Venable did not respond to requests for comment.

Simon, of NAI Global, also recently entered the market with a Sixth Avenue tenant that he would not identify. His client is interested in pursuing options in all three markets in Manhattan as well as New Jersey. Simon did not see any pressure to strike a deal quickly, and he did not see prices rising in the near term.

“I don’t believe the overall market will change dramatically in the foreseeable future,” he said.

Midtown South

Leasing volume in Midtown South remained above its five-year average in October, with smaller deals serving as the engine. But despite the active leasing, the availability rate jumped by .3 points to 13.4 percent with the addition of several major blocks of space, the largest being 198,000 square feet of direct space at the 964,000-square-foot 2 Park Avenue, between 32nd and 33rd Street.

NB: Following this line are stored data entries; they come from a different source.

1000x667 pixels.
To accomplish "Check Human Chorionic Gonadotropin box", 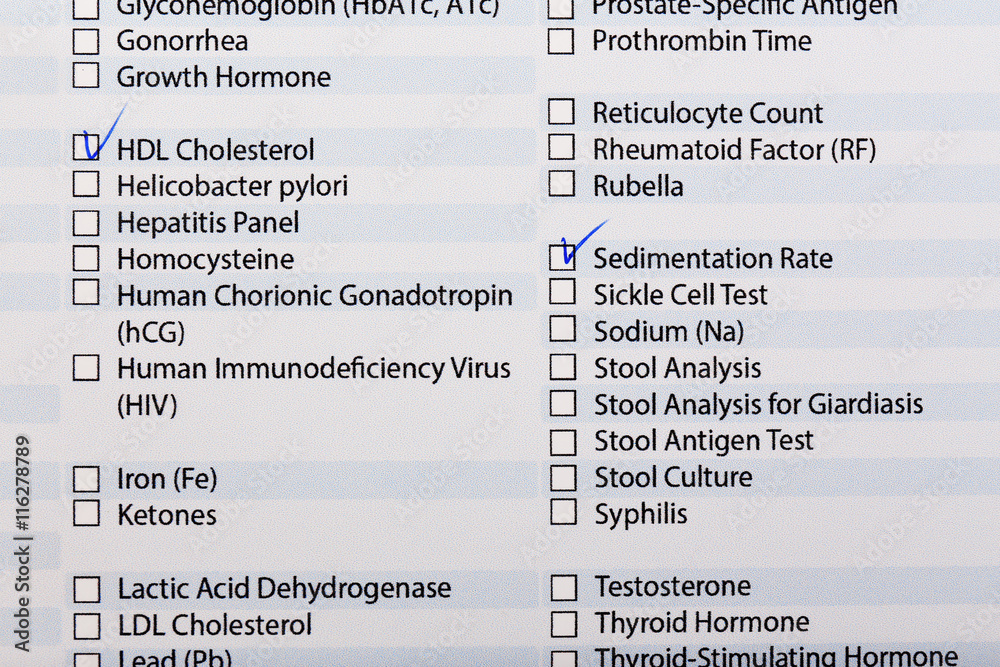I will (x=86, y=293).
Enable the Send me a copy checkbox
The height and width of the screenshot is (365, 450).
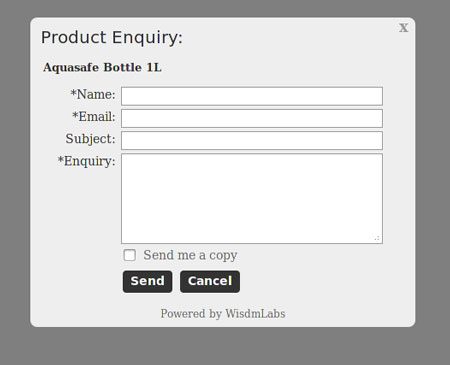pos(130,255)
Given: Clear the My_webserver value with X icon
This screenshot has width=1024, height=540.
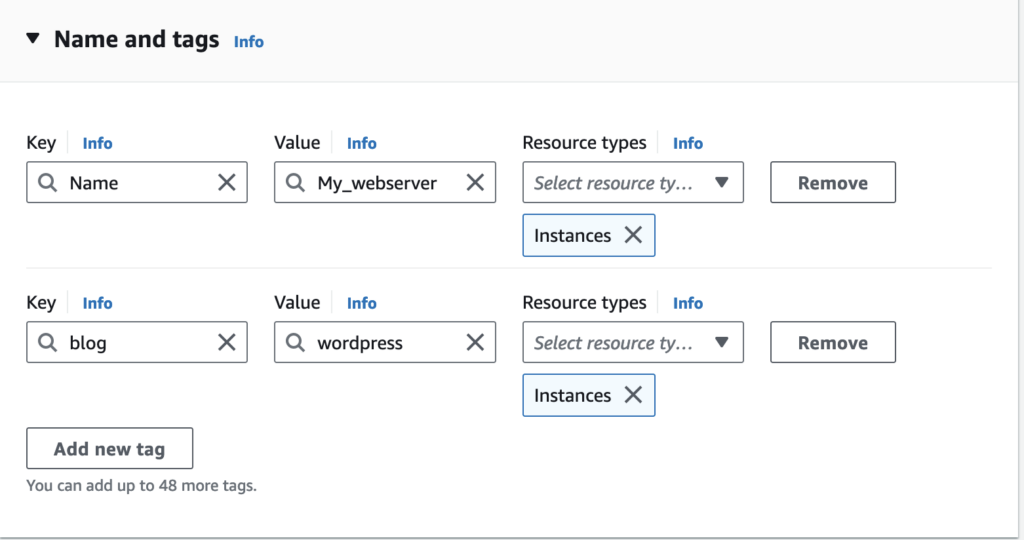Looking at the screenshot, I should pyautogui.click(x=475, y=182).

One deal completed recently was a renewal by Greenwich House for 20,000 square feet at 122-130 West 27th Street, between Sixth and Seventh avenues.

Marco Ellman, president of Ellman Realty Advisors, represented the tenant, and said rents in the area have come down substantially in recent years.

“We actually did an early renewal,” Ellman said, “as an incentive for the landlord to cut a deal with us early.”

Ellman took his tenant to about a dozen different buildings before opting to remain in place. Although he would not provide an actual figure, he said the new rent is lower than the rent Greenwich House is currently paying.

The asking rent on the second floor of the 120,000-square-foot building is $28 per foot. The building is represented by Perry Mesmer, a senior managing director at Colliers International.

The $28 list price is below the average asking rent reported by CBRE for October. The firm reported an increase in asking rents of 46 cents per square foot, to $43.39 per foot. It said that jump was due to landlords bumping up their asking rents in the Madison Square, Park Avenue South and Flatiron District submarkets.

Downtown

The waterfront views of the 42-story tower 17 State Street have lured nearly a dozen tenants over the past six months to sign leases or pre-lease agreements in the high-$40s-per-square-foot range at the building, its in-house leasing agent, Steve Morrows, said.

That actual rent price is about 20 percent higher than the average asking rent Downtown, which declined slightly by 9 cents per foot last month to $38.11 per square foot.

Morrows, a senior vice president at Aby Rosen’s RFR Realty, last month listed a number of spaces in the tower, including on the 15th and the 26th floors.

Prices in the 525,900-square-foot, Class A office tower stopped falling about six months ago, Morrows said, even as rents continued to drift lower Downtown. “They are not going down in our property. If anything, they have started to edge upwards,” he said.

Over the past half of the year, the building has signed seven new tenants for about 35,000 square feet total, and four potential tenants have lease agreements under review for another 32,000 square feet. CoStar shows a vacancy rate of about 4 percent in the building, but shows more than 113,000 square feet available for lease in the future.

For the Downtown market overall, leasing activity nearly doubled in October from the anemic levels the month prior, CBRE figures showed, from 180,000 square feet in September to 320,000 square feet in October. However, that was still below the five-year average of 380,000 square feet per month.